Hmm, looking at that warnings log i'm beginning to think its a RAM or driver related problem. :S
Could you run a Memtest on your RAM to see if this is whats causing the crash.
http://www.memtest.org/
However i still recommend that you get a new Power Supply, as soon as possible.
Thanks.


----------



## RockmasteR (Aug 10, 2007)

no wonder the 8800 ultra crashed, those cards could live a lot longer if they are powered by good PSUs
the high end cards have extra connectors that connects to the power supply cause they need that extra power, that's why a quality PSU is really needed


----------



## Durandir (Nov 22, 2009)

Well, I ran a Memtest. 7 runs, nearly 8 hours. No errors. Thank God.

I guess I will have to get a new PSU then. Unless you have any other ideas.

Well, I use every connection there is. So I cannot give it more power really. So the extra connections are used. And they where used on the 8800 Ultra as well.


----------



## Floop (Jan 3, 2009)

Yeah well i would definitely suggest getting a new PSU like the one Rockmaster suggested.


----------



## Durandir (Nov 22, 2009)

I guess I have to. Not sure when I can do this, but when I have, I will remember this thread. 'cause if it doesn't fix the problem, I will probably bug you about it again 

Both of you have helped a lot more than anyone else. So thank you


----------



## RockmasteR (Aug 10, 2007)

just before you "bug" us about it :tongue:
the PSU maybe not a 100% solution, but at least you will know that your system has a sufficient and stable power
anyways, it seems the only reasonable solution for now
you can try and show your PC to a PC tech (and I mean a real pro) not just anyone who has a PC store


----------



## Durandir (Nov 22, 2009)

Hehe, yeah. I know it might not work, but at least it will be better as you say.
I can barely afford buying a new PSU, so taking it to a PC Tech for one game is overkill for me 
Again, thank you for the help so far ^^


----------



## Durandir (Nov 22, 2009)

Update!
I bought the PSU you guys recommended, and installed it yesterday. Everything seemed to work fine.

Tried to play CoH properly today, to see if it did indeed work. It didn't. I think it worked longer than ever this time, but eventually I got the same error. But this time I managed to alt+tab out of it, and I could restart the computer normally, with some troubles along the way with programs not responding. Most importantly, I managed to see the error message I got with the error: "Display Driver Not Responding"

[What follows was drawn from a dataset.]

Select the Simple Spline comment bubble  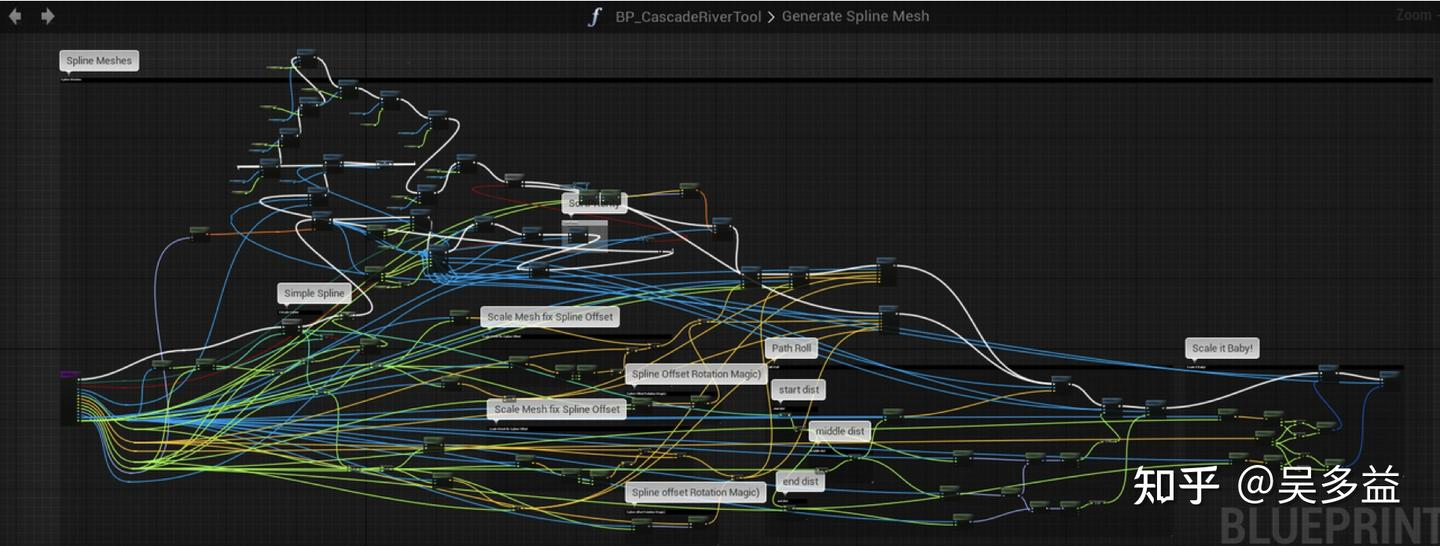point(315,293)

I searched a bit about this, but I cannot find anything that will help me. I haven't overclocked my card, and I have a great PSU now.
I also filmed the error in action with my phone:
Looks like the link I posted right here didn't want to work, so here is the url:
www.youtube.com/watch?v=alHzFiJ0u48

Any more ideas? I am going to send a mail to the store I bought this from and explain. Maybe they'll just ask me to send it back. Which means I will have to wait for at least two months before even finding out if it really was the graphics card that was faulty.
-_-


----------



## Lord Sirian (Jan 14, 2007)

This could be an overheating issue. Download Everest and use it to record your temperatures, both while idle and after about 15 - 20 minutes playing.


----------



## Tiber Septim (Feb 9, 2006)

I'd also suggest running a 'Scan for Artifatcs' test using ATI Tool. It could be a faulty GPU.
Have you experienced any crashing in other games? Any odd texture glitches or flickering?

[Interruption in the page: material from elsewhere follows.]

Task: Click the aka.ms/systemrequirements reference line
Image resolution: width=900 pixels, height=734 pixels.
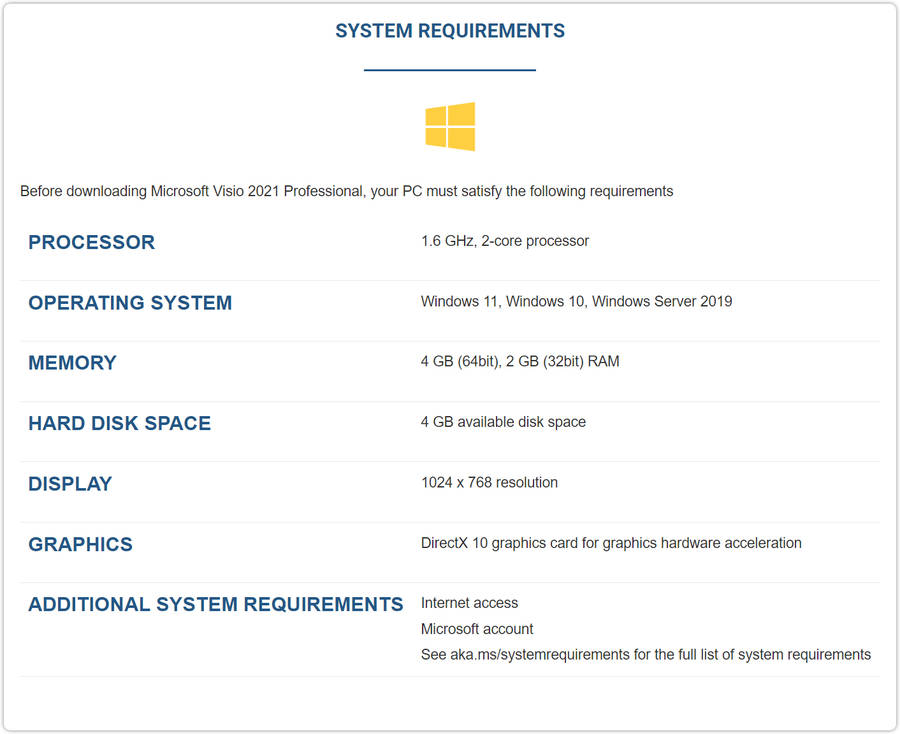Action: pyautogui.click(x=645, y=655)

Which driver versions have you used? Did you completely remove the old drivers and install the new drivers in Safe Mode?


----------



## Durandir (Nov 22, 2009)

Lord Sirian said:


> This could be an overheating issue. Download Everest and use it to record your temperatures, both while idle and after about 15 - 20 minutes playing.


It is not an overheating issue. I have tested that pretty well. I never go over 65 degrees, and that is after half an hour with Fallout 3. Which doesn't crash for some reason.



Tiber Septim said:


> I'd also suggest running a 'Scan for Artifatcs' test using ATI Tool. It could be a faulty GPU.
> Have you experienced any crashing in other games? Any odd texture glitches or flickering?
> 
> Which driver versions have you used? Did you completely remove the old drivers and install the new drivers in Safe Mode?


I'll try that out. I am pretty sure now that it is the card that is faulty, so I have already sent a mail to the store I bought it from. I will have to go without my computer for maybe a month.

And yeah, this crash happens in several games. But not every game. The games this happens in which I know about: TF2, CoH, Outcast and a DS Emulator. Games that work perfectly are Crysis, Fallout 3, Bioshock, Overlord etc.

And this is even more weird: Postal 2 works perfectly. But when playing the AWP mod it crashes like this.

I have tried several drivers. From the first one that worked for my card, to the last one and inbetween. I used Driver Sweeper, safe mode and the works when installing/uninstalling the drivers.

Since I am now trading in the card anyway, this thread will hopefully be resolved. I will try the artifacts test though, just for fun.


----------



## Tiber Septim (Feb 9, 2006)

Best of luck. Let us know how it works out.


----------